_読む文章_.
茨城県産パン用小麦「ゆめかおり」が紡ぐ物語~情熱が人を動かし、商品が生まれ、消費者に~ 後編


生産者の方々は、境町や坂東市の学校給食にゆめかおりが使われるようになって子どもたちが食べている姿を見たり、境サンドのパンに使われていることでパン用小麦を作っている実感がわいていたようでした。それが、誰もが知っているコンビニエンスストアで売られるとなったら、さらに自信や誇りを持ってくださると思っていたので、皆さんのガッツポーズが見られるなと思いました。
伊藤 20年のセブン-イレブンでの発売が決まったときに、染野さんから電話をいただいたんですよ。ゆめかおりの話になると染野さんの声のトーンが上がりますよね。

【会の方針は「何でも良さそうならやってみる」】

――さて、栽培指導等の現場でも進展はありましたか?
油谷 伊藤さんから引き継いで全圃場調査を何の疑問も持たずにやっていましたが、圃場数が増えると追いつかなくなってきました。生産者側も同じで、追肥の目安となる生育調査の結果を圃場番号の数字と一緒に紙ベースで渡しても、どこの圃場で葉色が薄いのか、圃場の位置関係を把握しきれなかったんです。企業の協力を得て、デジタルマップ化する実証試験をしました。感触は良かったのですが、導入コストが高く、継続利用は見送りました。いまでは、普及員がSPADメーターを持って何百圃場も計測して回るのに代わって、衛星画像から生育ムラを判断する取り組みを始めています。

_提供データ_.
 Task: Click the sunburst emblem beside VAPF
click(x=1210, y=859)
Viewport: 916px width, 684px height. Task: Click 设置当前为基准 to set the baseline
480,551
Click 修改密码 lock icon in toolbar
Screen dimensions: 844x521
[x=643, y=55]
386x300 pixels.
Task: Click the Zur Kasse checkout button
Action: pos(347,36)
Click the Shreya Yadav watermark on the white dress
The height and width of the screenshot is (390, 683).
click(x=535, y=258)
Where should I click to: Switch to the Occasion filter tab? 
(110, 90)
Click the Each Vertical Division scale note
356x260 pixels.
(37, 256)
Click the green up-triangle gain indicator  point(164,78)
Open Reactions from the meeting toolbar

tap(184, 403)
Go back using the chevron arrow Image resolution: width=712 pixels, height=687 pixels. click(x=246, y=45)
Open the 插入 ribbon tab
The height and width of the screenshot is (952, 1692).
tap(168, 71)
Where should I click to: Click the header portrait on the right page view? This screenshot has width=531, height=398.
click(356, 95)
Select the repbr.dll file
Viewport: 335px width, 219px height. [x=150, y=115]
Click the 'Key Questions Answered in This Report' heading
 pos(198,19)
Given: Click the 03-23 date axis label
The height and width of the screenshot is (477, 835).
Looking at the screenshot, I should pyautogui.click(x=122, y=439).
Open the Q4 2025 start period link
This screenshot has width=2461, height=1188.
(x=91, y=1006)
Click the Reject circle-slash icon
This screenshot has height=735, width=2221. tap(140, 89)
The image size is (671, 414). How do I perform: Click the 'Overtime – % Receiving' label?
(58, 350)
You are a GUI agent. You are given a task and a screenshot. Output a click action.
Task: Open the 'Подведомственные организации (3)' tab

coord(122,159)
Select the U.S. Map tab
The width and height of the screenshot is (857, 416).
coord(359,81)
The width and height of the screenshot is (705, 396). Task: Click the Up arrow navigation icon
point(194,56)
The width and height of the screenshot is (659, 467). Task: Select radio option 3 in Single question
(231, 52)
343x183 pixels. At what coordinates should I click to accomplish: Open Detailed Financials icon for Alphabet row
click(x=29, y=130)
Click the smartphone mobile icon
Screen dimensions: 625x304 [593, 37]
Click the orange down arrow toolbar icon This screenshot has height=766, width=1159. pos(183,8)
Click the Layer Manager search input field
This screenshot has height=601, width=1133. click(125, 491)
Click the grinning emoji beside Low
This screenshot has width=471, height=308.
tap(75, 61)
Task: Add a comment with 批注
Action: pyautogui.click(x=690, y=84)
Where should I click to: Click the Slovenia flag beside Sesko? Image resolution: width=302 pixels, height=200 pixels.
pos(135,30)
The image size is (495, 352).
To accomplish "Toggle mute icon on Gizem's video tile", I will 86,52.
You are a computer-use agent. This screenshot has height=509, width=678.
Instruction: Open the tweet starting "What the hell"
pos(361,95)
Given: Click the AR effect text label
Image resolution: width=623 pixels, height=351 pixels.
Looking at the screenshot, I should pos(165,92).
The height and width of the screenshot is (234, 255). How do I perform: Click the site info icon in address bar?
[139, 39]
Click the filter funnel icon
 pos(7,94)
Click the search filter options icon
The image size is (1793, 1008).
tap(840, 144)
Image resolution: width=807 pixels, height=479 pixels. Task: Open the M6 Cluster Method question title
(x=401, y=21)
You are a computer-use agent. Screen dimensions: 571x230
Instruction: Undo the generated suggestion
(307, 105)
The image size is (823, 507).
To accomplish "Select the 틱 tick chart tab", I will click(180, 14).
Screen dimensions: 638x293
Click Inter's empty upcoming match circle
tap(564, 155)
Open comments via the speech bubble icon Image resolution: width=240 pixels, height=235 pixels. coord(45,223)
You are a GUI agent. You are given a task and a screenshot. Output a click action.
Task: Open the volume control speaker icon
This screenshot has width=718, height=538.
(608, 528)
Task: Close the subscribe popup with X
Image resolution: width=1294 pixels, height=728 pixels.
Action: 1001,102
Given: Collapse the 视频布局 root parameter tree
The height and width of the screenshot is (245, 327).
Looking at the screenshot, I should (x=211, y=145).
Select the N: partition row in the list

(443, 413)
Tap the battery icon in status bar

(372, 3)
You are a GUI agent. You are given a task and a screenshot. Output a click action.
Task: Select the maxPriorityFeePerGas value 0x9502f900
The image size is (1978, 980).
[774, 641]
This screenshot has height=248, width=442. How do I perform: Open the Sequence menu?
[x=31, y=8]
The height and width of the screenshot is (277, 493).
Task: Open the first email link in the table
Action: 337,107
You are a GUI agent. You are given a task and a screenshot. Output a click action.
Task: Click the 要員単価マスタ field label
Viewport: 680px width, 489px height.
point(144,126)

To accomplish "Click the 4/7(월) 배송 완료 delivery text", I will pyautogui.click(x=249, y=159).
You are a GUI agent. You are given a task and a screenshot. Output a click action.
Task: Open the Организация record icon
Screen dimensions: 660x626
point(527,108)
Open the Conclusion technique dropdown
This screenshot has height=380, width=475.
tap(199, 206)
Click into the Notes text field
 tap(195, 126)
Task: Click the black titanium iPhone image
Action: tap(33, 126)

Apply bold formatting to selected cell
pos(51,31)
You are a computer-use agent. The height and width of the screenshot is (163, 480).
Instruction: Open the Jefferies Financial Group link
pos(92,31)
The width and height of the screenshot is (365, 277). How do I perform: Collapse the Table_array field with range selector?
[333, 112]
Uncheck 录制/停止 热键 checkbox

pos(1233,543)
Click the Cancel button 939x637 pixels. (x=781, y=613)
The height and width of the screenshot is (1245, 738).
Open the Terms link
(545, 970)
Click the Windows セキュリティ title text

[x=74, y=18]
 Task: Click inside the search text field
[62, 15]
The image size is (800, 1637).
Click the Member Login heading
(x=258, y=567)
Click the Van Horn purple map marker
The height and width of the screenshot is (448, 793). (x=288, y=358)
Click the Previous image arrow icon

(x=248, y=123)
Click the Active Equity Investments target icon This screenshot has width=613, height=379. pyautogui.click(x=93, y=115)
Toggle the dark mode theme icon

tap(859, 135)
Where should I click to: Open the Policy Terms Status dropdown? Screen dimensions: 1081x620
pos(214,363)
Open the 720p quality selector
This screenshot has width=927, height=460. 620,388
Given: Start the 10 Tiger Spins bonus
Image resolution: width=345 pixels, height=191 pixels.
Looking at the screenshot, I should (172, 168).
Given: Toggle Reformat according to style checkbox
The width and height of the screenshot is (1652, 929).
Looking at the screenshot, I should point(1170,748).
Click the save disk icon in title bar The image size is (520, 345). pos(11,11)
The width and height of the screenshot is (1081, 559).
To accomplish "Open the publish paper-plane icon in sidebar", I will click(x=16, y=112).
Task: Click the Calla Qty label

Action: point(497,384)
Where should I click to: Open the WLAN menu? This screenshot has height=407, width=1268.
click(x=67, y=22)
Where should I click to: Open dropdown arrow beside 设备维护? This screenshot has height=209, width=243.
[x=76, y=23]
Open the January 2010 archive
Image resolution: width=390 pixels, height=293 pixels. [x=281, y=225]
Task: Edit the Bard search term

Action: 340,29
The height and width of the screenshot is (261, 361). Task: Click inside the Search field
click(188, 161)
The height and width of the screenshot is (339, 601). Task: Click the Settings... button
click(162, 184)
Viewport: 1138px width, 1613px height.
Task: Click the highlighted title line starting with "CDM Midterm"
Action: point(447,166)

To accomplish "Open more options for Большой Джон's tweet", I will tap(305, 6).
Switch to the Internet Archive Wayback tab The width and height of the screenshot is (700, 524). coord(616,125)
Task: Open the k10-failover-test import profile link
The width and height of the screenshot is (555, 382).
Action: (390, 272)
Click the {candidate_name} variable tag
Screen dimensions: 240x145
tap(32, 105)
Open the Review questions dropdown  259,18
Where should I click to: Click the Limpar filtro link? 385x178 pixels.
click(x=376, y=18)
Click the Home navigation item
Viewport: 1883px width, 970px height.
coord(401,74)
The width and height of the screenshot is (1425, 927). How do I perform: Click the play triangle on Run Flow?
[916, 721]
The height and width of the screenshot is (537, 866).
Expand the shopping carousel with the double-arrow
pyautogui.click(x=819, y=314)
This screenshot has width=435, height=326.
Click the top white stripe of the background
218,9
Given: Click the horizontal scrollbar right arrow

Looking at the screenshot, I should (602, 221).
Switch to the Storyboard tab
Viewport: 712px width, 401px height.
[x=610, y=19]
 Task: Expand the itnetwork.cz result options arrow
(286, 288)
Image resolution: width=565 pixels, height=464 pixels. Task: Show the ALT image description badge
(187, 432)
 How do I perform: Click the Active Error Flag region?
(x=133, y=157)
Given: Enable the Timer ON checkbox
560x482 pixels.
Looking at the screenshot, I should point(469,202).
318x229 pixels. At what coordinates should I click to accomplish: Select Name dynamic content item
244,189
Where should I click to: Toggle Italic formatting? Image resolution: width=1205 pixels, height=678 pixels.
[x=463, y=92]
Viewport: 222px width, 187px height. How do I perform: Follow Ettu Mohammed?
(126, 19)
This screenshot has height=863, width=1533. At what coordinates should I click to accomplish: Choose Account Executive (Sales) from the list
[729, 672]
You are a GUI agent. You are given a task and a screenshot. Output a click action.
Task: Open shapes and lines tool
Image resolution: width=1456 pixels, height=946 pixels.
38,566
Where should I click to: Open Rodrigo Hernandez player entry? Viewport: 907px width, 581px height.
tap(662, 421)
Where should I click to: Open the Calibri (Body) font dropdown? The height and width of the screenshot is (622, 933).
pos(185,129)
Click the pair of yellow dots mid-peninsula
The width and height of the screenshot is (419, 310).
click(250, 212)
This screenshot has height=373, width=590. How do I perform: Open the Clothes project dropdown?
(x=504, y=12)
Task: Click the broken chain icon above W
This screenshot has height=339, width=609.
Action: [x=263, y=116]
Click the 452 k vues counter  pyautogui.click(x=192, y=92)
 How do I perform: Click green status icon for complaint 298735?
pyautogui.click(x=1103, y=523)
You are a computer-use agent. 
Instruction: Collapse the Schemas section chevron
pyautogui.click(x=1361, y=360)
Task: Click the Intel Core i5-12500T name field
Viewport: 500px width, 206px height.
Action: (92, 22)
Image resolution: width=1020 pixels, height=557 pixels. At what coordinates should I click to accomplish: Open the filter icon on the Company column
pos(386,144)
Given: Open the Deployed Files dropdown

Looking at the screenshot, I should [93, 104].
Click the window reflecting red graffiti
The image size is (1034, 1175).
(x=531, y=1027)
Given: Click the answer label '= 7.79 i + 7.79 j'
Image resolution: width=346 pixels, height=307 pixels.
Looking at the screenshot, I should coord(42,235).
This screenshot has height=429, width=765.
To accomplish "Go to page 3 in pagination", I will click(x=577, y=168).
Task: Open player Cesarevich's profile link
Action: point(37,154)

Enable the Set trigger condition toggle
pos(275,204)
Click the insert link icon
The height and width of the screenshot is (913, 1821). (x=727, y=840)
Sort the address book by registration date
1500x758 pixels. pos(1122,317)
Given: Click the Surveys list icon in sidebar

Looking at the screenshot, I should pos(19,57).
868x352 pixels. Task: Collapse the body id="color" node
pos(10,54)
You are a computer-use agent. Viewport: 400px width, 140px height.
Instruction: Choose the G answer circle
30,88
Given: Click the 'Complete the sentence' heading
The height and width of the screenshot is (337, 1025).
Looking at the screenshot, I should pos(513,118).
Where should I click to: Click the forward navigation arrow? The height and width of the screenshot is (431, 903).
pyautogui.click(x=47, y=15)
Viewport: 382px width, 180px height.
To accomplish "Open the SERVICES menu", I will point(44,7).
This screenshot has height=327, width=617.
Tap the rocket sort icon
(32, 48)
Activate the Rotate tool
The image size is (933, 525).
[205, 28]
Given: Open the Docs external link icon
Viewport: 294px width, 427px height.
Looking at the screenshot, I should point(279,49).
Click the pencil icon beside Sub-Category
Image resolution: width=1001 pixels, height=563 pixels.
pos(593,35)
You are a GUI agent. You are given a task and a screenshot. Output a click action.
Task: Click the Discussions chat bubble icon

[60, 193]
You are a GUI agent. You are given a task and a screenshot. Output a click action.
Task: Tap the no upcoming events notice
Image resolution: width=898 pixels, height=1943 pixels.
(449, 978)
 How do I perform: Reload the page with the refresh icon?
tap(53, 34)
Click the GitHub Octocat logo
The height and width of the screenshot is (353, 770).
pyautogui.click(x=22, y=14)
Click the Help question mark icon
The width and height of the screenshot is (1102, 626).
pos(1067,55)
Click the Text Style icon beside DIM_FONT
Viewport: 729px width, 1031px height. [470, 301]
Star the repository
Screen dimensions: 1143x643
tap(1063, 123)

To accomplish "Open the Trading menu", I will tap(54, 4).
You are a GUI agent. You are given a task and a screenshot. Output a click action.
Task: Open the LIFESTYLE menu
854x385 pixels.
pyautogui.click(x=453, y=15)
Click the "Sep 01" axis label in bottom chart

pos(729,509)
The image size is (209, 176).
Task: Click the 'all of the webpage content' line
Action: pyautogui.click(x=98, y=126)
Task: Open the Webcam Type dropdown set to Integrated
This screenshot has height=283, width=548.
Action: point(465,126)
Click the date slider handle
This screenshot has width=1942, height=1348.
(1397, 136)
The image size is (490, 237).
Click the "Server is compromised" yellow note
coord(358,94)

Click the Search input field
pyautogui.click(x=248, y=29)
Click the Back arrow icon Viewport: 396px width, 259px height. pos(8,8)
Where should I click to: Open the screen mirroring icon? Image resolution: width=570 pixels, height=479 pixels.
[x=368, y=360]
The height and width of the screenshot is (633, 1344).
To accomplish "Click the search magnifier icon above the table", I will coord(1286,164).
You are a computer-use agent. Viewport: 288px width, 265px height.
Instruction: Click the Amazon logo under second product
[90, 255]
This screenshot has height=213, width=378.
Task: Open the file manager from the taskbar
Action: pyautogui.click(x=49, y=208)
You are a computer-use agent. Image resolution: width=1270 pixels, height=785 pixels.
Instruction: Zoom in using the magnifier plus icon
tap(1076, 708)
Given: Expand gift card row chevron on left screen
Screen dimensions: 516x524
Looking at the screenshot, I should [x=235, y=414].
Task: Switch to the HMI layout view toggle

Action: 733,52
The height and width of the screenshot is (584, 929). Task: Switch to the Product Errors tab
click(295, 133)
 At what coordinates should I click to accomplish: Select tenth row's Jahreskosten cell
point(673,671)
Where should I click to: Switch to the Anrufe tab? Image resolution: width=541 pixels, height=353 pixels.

_出された課題 1_. 本文のうち「生産者の方々は、境町や坂東市」から「する取り組みを始めています。」までの箇所を、一字も変えずに書き写してください。
_出された課題 2_.
次の (a)〜(c) が本文の内容と合っているかを、それぞれ「はい」か「いいえ」で答えてください。判断の決め手となった本文の語句も、そのまま引用して添えてください。
(a) デジタルマップ化の実証試験は、導入コストが高かったため継続利用が見送られた。
(b) 20年のセブン-イレブンでの発売が決まったとき、伊藤さんが染野さんに電話をかけた。
(c) 現在も普及員がSPADメーターを持って何百圃場も計測して回っている。

_完全な解答 1_.
生産者の方々は、境町や坂東市の学校給食にゆめかおりが使われるようになって子どもたちが食べている姿を見たり、境サンドのパンに使われていることでパン用小麦を作っている実感がわいていたようでした。それが、誰もが知っているコンビニエンスストアで売られるとなったら、さらに自信や誇りを持ってくださると思っていたので、皆さんのガッツポーズが見られるなと思いました。
伊藤 20年のセブン-イレブンでの発売が決まったときに、染野さんから電話をいただいたんですよ。ゆめかおりの話になると染野さんの声のトーンが上がりますよね。

【会の方針は「何でも良さそうならやってみる」】

――さて、栽培指導等の現場でも進展はありましたか?
油谷 伊藤さんから引き継いで全圃場調査を何の疑問も持たずにやっていましたが、圃場数が増えると追いつかなくなってきました。生産者側も同じで、追肥の目安となる生育調査の結果を圃場番号の数字と一緒に紙ベースで渡しても、どこの圃場で葉色が薄いのか、圃場の位置関係を把握しきれなかったんです。企業の協力を得て、デジタルマップ化する実証試験をしました。感触は良かったのですが、導入コストが高く、継続利用は見送りました。いまでは、普及員がSPADメーターを持って何百圃場も計測して回るのに代わって、衛星画像から生育ムラを判断する取り組みを始めています。

_完全な解答 2_.
(a) はい。「導入コストが高く、継続利用は見送りました」
(b) いいえ。「染野さんから電話をいただいたんですよ」
(c) いいえ。「SPADメーターを持って何百圃場も計測して回るのに代わって、衛星画像から生育ムラを判断する取り組みを始めています」